[Stored items]
== == ==

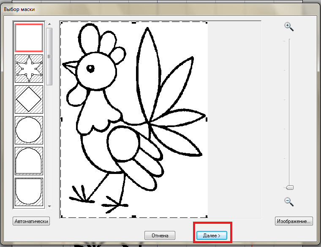The height and width of the screenshot is (247, 321).
Task: Click the right-middle selection handle
Action: (206, 120)
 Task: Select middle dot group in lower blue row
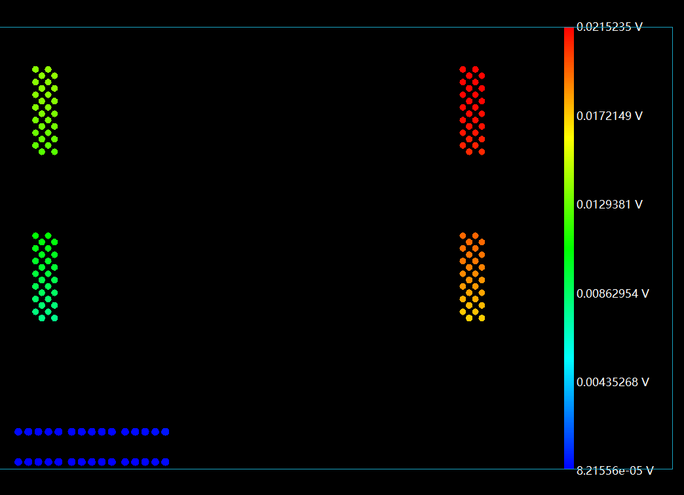tap(92, 462)
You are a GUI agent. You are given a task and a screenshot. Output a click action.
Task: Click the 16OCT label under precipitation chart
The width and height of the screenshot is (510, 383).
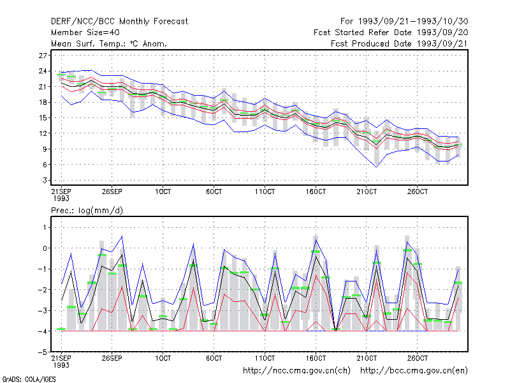[x=316, y=358]
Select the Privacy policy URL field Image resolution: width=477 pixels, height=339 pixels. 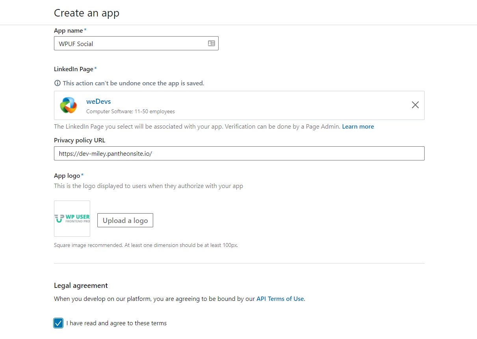(x=239, y=153)
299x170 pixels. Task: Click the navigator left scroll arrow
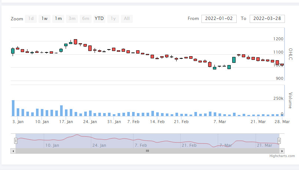13,151
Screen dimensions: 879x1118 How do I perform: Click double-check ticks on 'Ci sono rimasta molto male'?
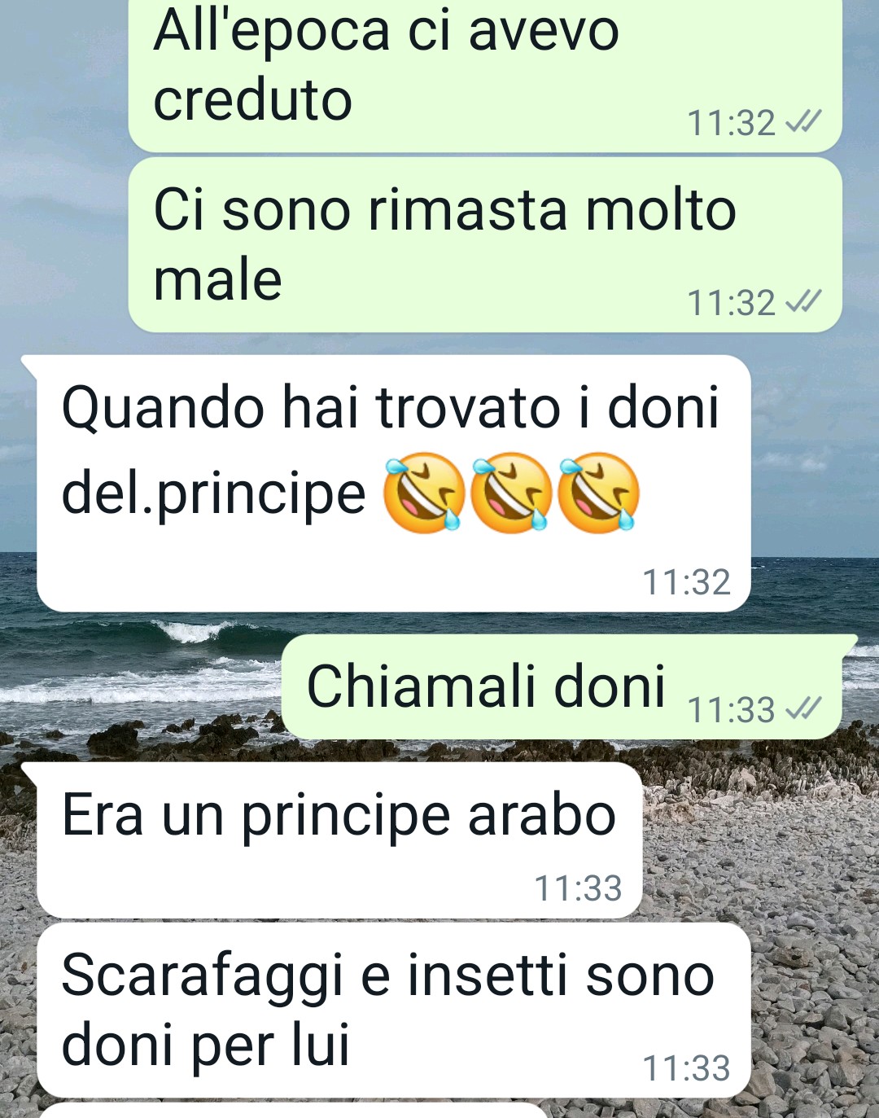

== == ==

• **About this task**: Reproduce exactly and only the lines from the line that contains "299x170 pixels. Task: Click" to the end of the data above, both ends included. No pictures go in the copy.

• **Answer section**:
299x170 pixels. Task: Click the navigator left scroll arrow
13,151
Screen dimensions: 879x1118 How do I perform: Click double-check ticks on 'Ci sono rimasta molto male'?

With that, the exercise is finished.